Sugar daddies -- the bitter truth

“People who don’t know me see this stylishly dressed young woman driving a nice car, and they think, ‘Isn’t she lucky? She has a rich man as a lover to give her things’”, says Angela Shabalala as she manoeuvres her blue BMW sedan on to a highway leading to the Swazi capital, Mbabane.

In fact, the unmarried 27-year-old bank employee used her own salary to buy the car, as well as her dresses, perfumes, jewelry and chic hairstyle.

But who would give Shabalala the benefit of the doubt when the rich men she speaks of—men more popularly referred to as “sugar daddies”—are a fixture in Swazi life?

Most people are accustomed to seeing wealthy, older men lavish gifts on young lovers. And, while these women might be accused of being high-class prostitutes, they are also regarded with envy.

“Sugar daddies have always been here, for as long as I can remember; but it’s getting worse because young people want a good life, but can’t afford it,” says Nonhlanhla Dlamini, director of the Swaziland Action Group Against Abuse, a non-governmental organisation that provides counselling and medical and legal assistance to abuse victims. At present, about two-thirds of Swazis live below the poverty line of $1 a day.

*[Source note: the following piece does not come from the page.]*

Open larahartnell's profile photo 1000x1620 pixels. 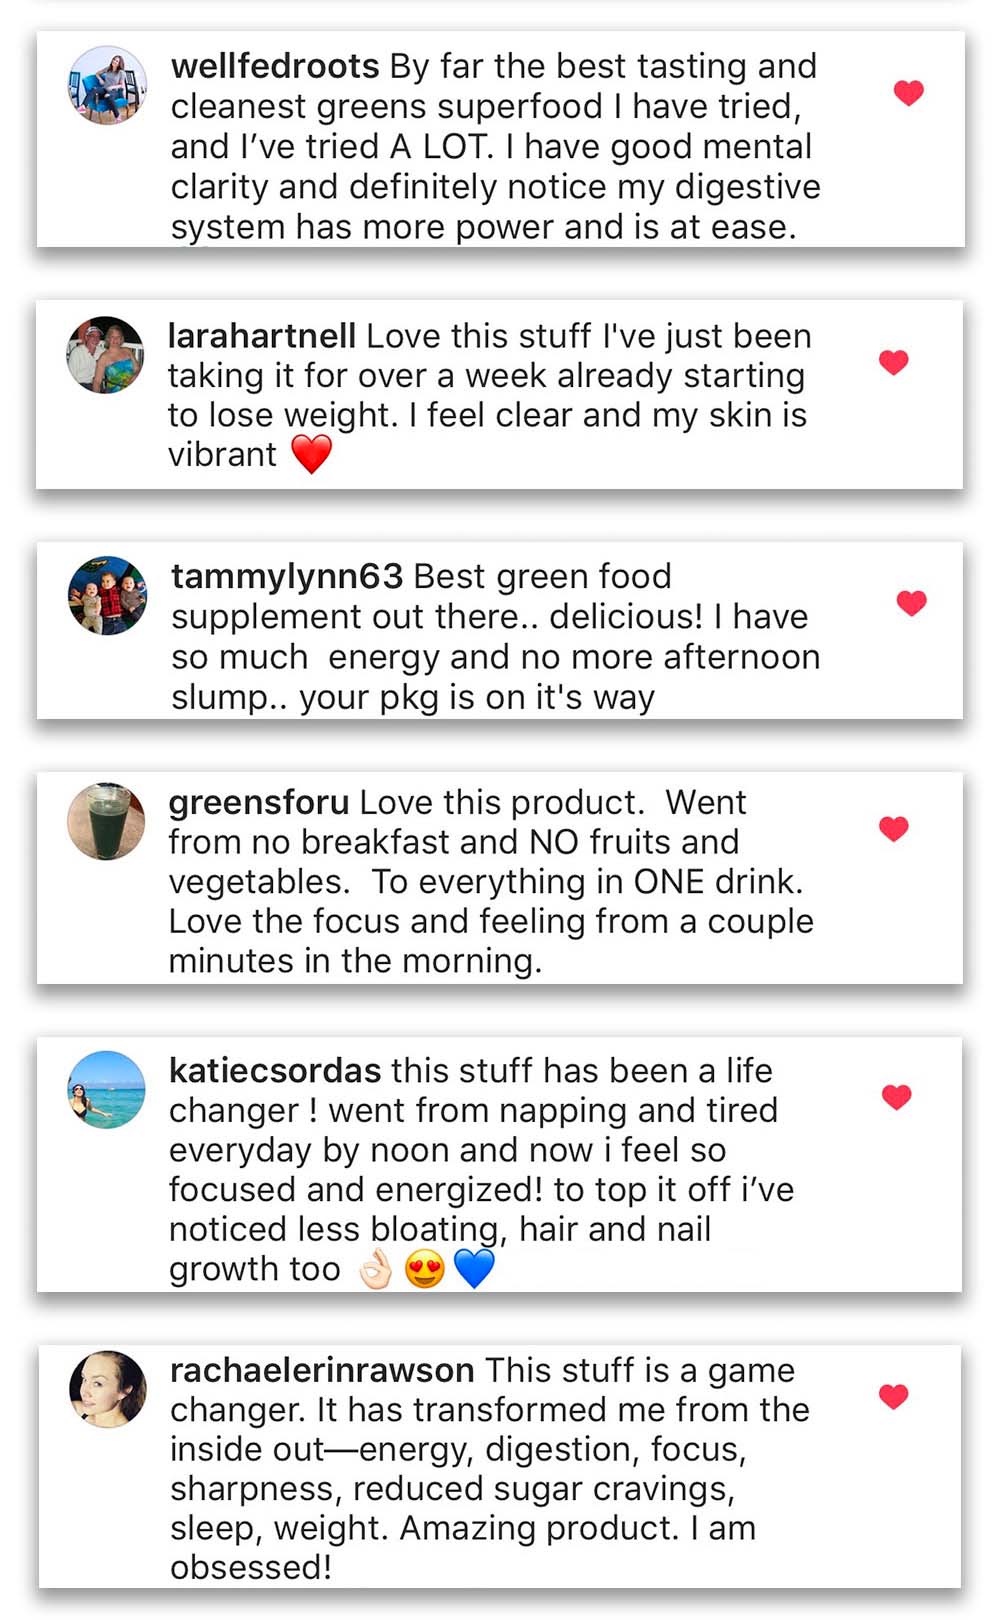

“When I was a child, kids didn’t compete with each other over material things the way they do now. Now if kids compete with kids from richer families, that means sex—because the only transaction that will allow these girls to get money is by having sex with sugar daddies,” Dlamini adds.

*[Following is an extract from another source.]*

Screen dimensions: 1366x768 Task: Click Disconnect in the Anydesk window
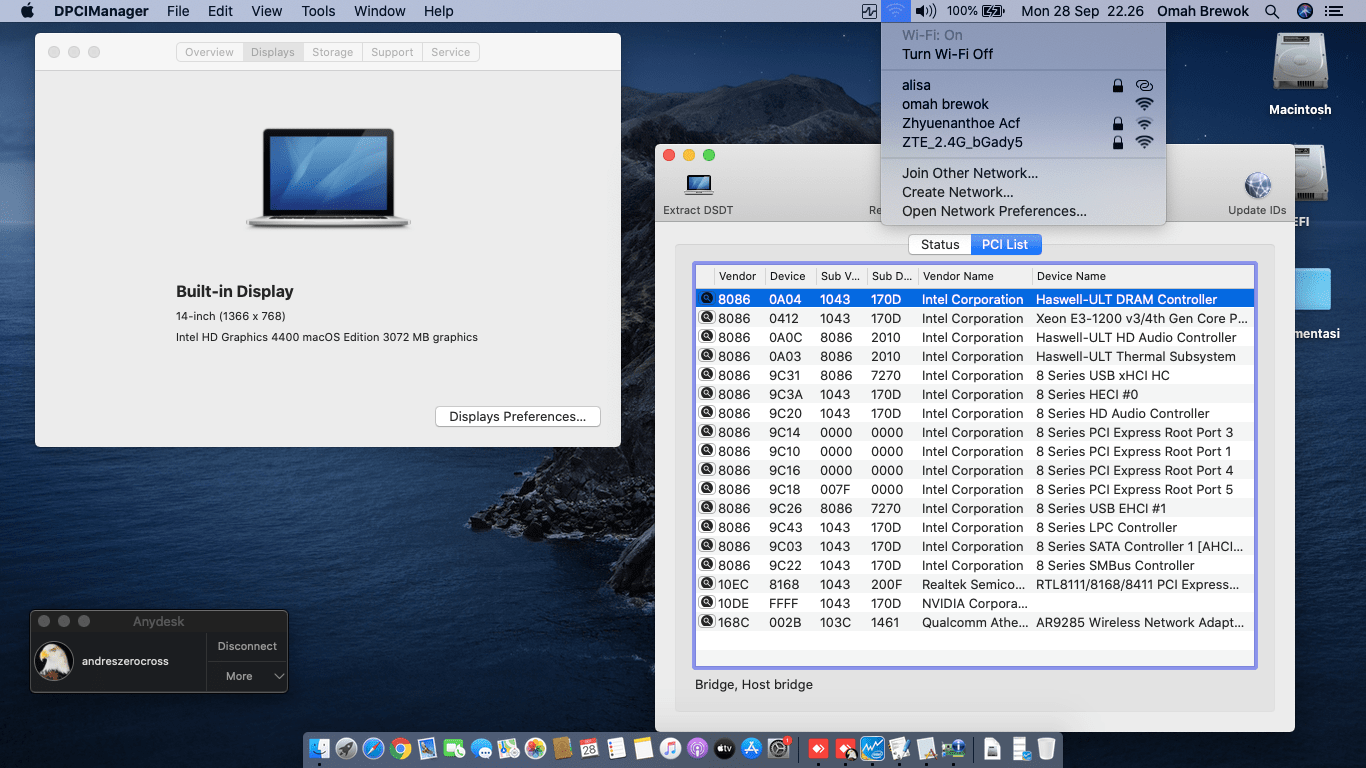tap(247, 646)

While the term “sugar daddy” has a slightly comical aspect to it, there is nothing humorous about the sexual exploitation of young women by older men in the age of HIV/Aids. Swaziland has the world’s highest HIV/Aids prevalence, of just under 40%.

“When I speak with…young boys, they say their girlfriends leave them for sugar daddies, but they come back to their boyfriends because they don’t want it known that they are having relationships with older men,” says Thuli Khumalo, a nurse who counsels young people when they undergo HIV/Aids tests.

“The girls tell me they are not actually attracted to the older men, physically attracted, though some are impressed by wealth and power. They want to be seen with their peers, boyfriends their own age,” she adds.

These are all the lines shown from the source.